Synopses & Reviews
"It's well known that Mother River doesn't like a smart aleck," says Patricia McCairen. Accordingly, she plies her oars with reverence and skill on a sometimes hair-raising solo rafting trip along the Colorado River that winds though the stupendous stone valleys of the American Grand Canyon. Like the waters of the Colorado, which change from long, still stretches to boiling white water that barely clothes sharp rocks and hides holes that can suck down a raft, McCairen's moods--and even her name--change as the miles unwind. One moment, she's the cocky, athletic river guide Babe; the next, she's an earthier, more spiritual woman who answers to the name of Patch. Hours later, she seems more vulnerable, less convinced of her strength and joy in the solitude she so zealously courts. Canyon Solitude records these shifts and beautifully limns a journey that tests McCairen's mettle and shows that determination, grit, and the will to spurn conventional rewards offer their own deep satisfactions.

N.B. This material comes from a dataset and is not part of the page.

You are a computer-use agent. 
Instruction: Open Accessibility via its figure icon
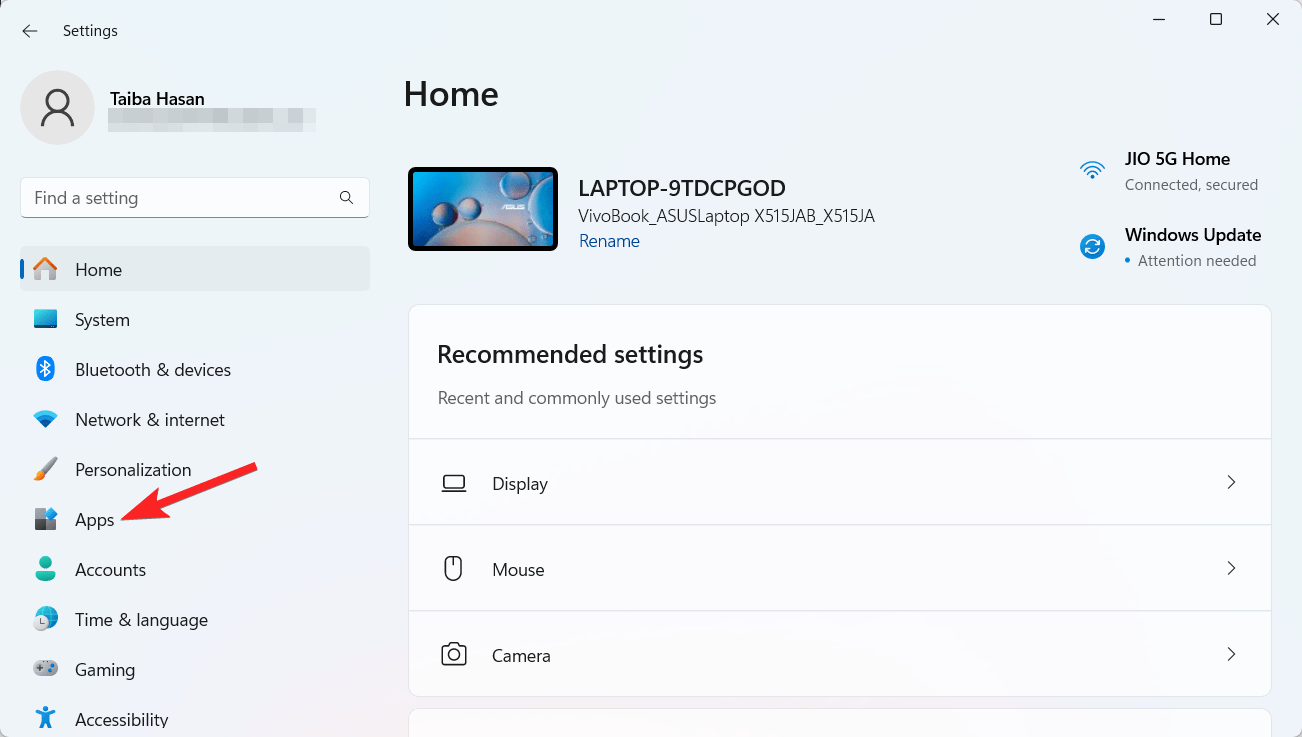46,717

"McCairen's experience reflects a complex array of emotions, but it is her fear, joy and ultimate elation that come through most vividly." Publishers Weekly
"As an exercise in self-exploration, it isn't much; but, as a trip down a challenging river, it's quite good." Kirkus Reviews
From navigating the noisy streets of New York City to steering through the roaring rapids of the Colorado River, Patricia McCairen guides herself through a midlife crisis to the calm waters of contentment. She recounts the journey of personal discovery where the river and life merge, where whitewater becomes a metaphor for life's challenges.